**Tugas yang Dikerjakan:**
a. Tentukan apakah setiap pernyataan berikut sesuai dengan teks tentang haji dalam perspektif hakikat, lalu jawab ya atau tidak dan sertakan kutipan kata-kata teks yang menentukan jawabannya. (i) Menurut ahli hakikat, haji cukup dengan mengamalkan rukun-syarat disertai penghayatan mendalam. (ii) Kelompok ahli hakikat memaknai ritualitas haji dan umrah sebagai sesuatu yang sarat dengan peristiwa simbolis. (iii) Cara pengamalan haji kelompok ahli hakikat pasti sangat berbeda dari cara pengamalan jamaah haji lain.
b. Menurut teks tentang haji dalam perspektif hakikat, apa dua perspektif yang dibahas sebelum perspektif hakikat?
c. Kembalikan bagian dari teks tentang haji dalam perspektif hakikat tanpa perubahan, dimulai pada kata-kata yang memuat "HAJI dalam perspektif ahli" dan berakhir setelah "hajinya yang berbeda.".

**Bacaan yang Diberikan:**

======

Kamis, 02 Agustus 2018

Nasaruddin Umar: Haji dalam Perspektif Hakikat


Haji dalam Perspektif Hakikat
Oleh: Nasaruddin Umar

HAJI dalam perspektif ahli hakikat lebih dalam lagi daripada kedua perspektif sebelumnya (perspektif syariah dan tarekat). Dalam perspektif hakikat, haji tidak sekadar mengamalkan rukun-syarat disertai penghayatan mendalam. Namun, mereka memaknai ritualitas haji dan umrah sarat dengan peristiwa simbolis. Karena itu, kelompok ini mungkin tidak berbeda dengan cara pengamalan Jamaah haji lain, tetapi pemaknaan terhadap simbol-simbol hajinya yang berbeda.

======

**Data yang Disediakan:**

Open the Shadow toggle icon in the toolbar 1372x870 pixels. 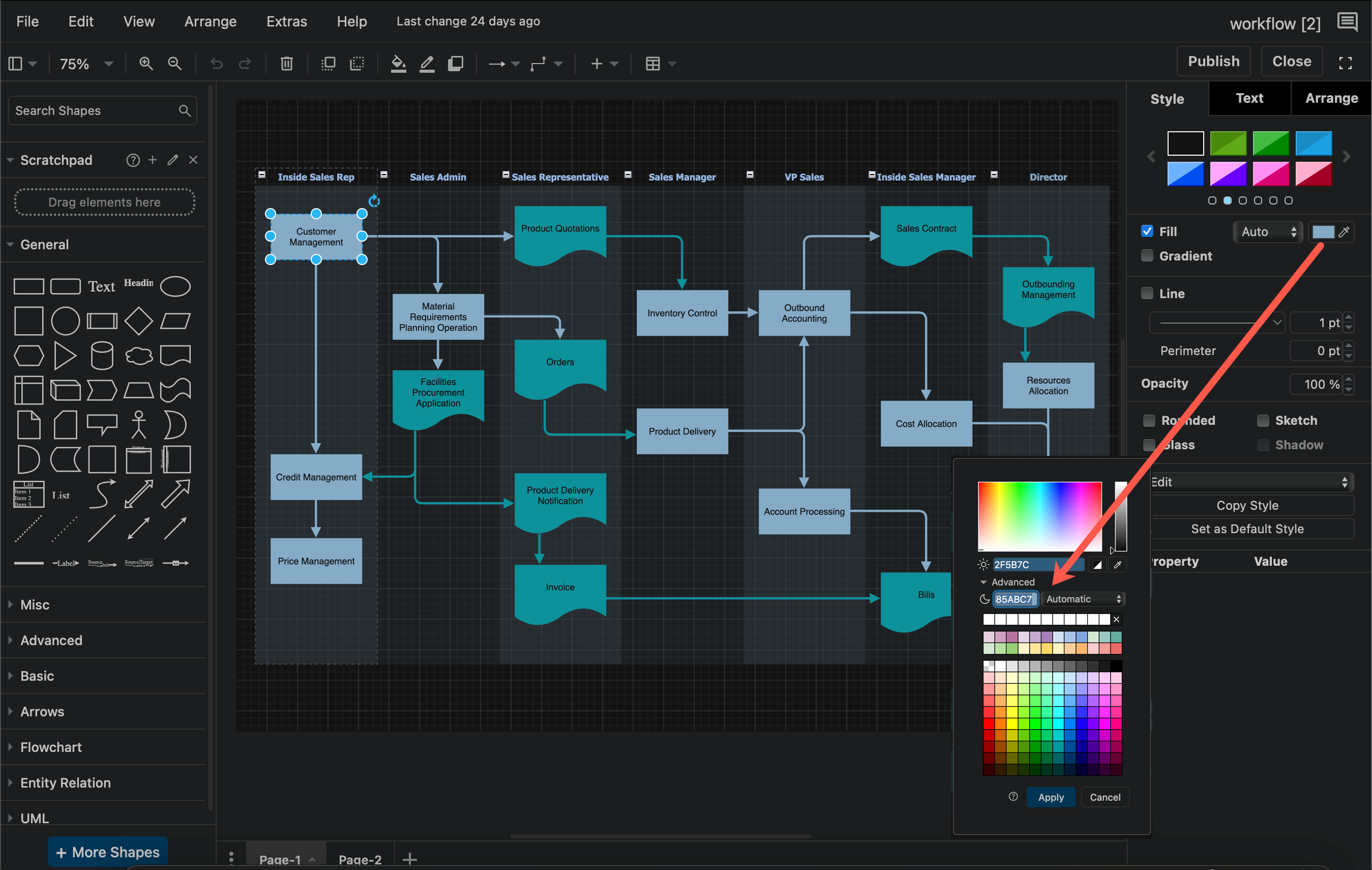pos(455,63)
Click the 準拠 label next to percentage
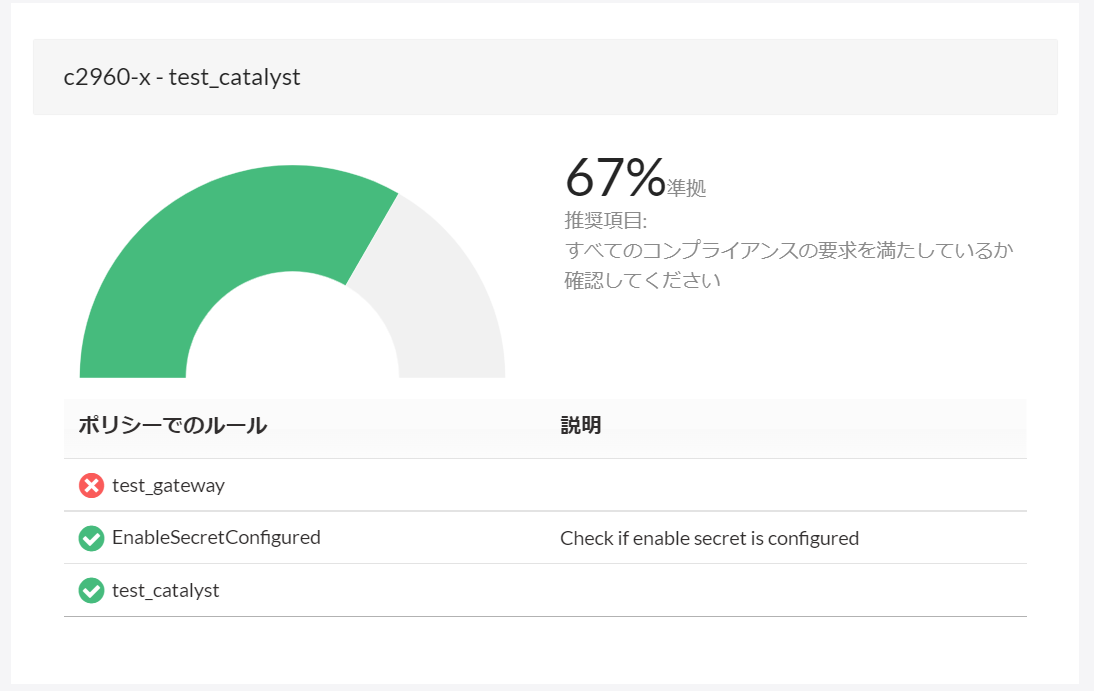Image resolution: width=1094 pixels, height=691 pixels. pyautogui.click(x=686, y=188)
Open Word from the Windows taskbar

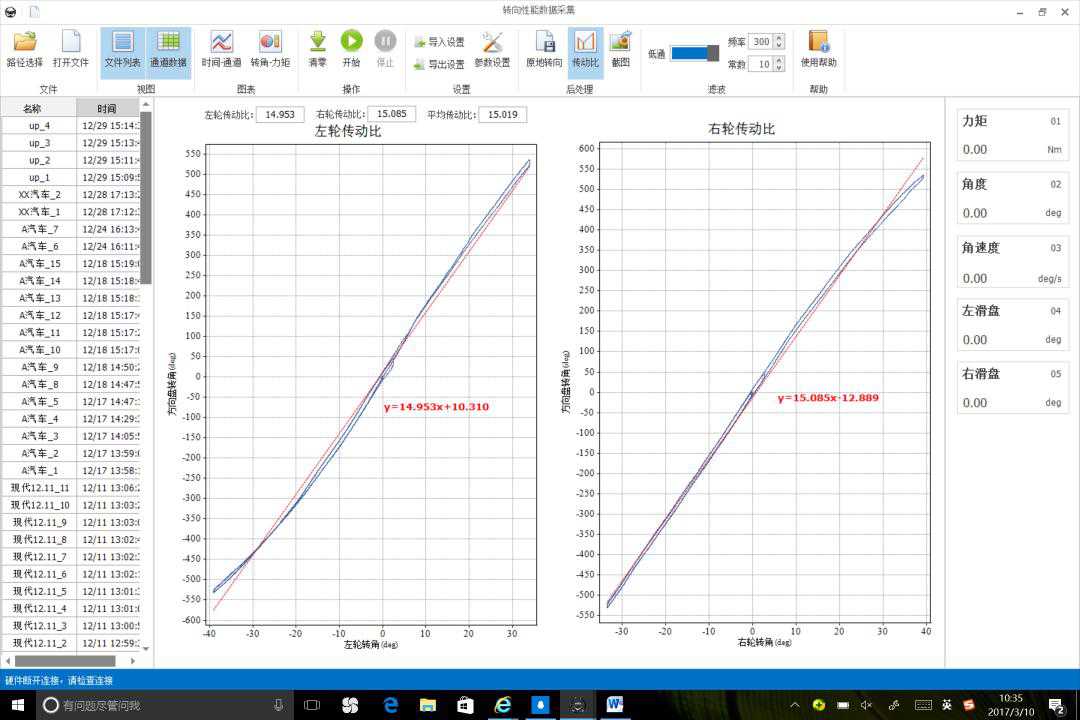coord(613,705)
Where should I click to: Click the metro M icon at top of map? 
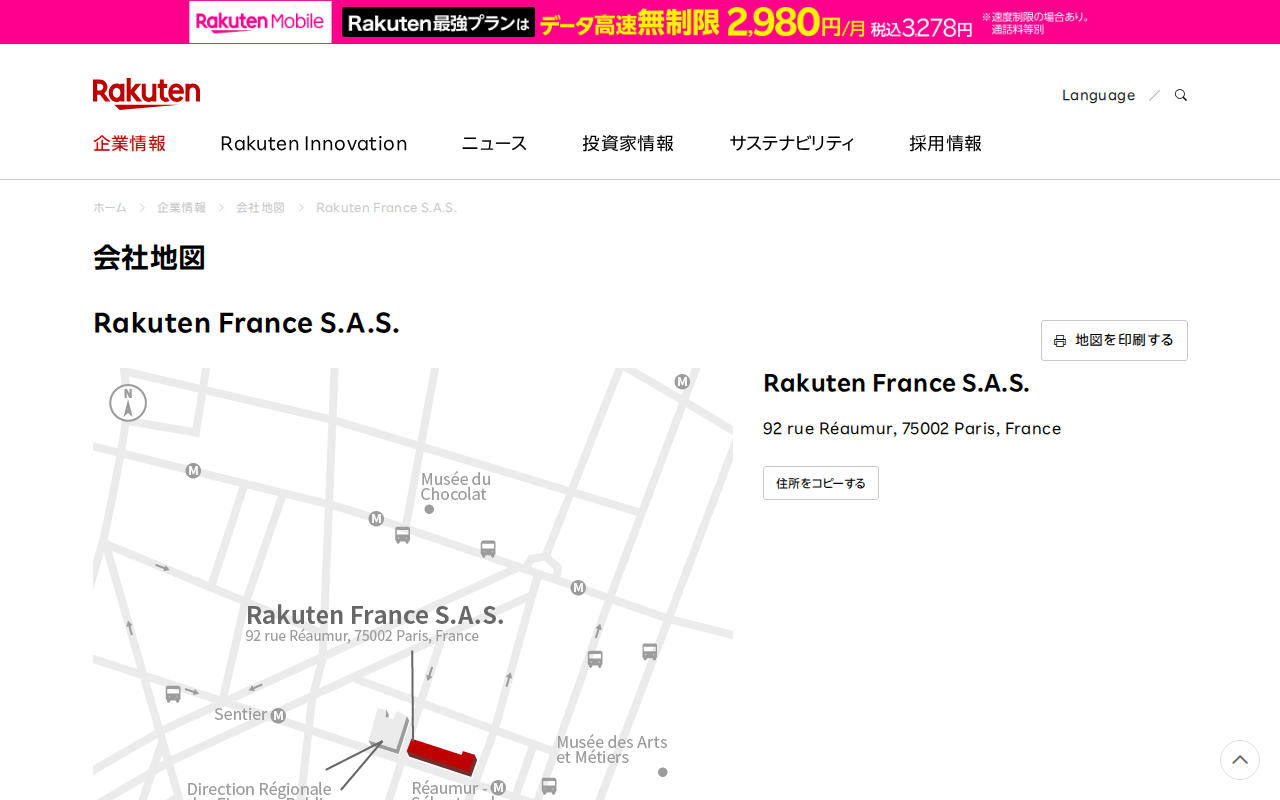click(x=682, y=381)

======

**Jawaban yang Diberikan:**
a.
(i) Tidak: "haji tidak sekadar mengamalkan rukun-syarat disertai penghayatan mendalam"
(ii) Ya: "mereka memaknai ritualitas haji dan umrah sarat dengan peristiwa simbolis"
(iii) Tidak: "kelompok ini mungkin tidak berbeda dengan cara pengamalan Jamaah haji lain"

b. Perspektif syariah dan perspektif tarekat.

c.
HAJI dalam perspektif ahli hakikat lebih dalam lagi daripada kedua perspektif sebelumnya (perspektif syariah dan tarekat). Dalam perspektif hakikat, haji tidak sekadar mengamalkan rukun-syarat disertai penghayatan mendalam. Namun, mereka memaknai ritualitas haji dan umrah sarat dengan peristiwa simbolis. Karena itu, kelompok ini mungkin tidak berbeda dengan cara pengamalan Jamaah haji lain, tetapi pemaknaan terhadap simbol-simbol hajinya yang berbeda.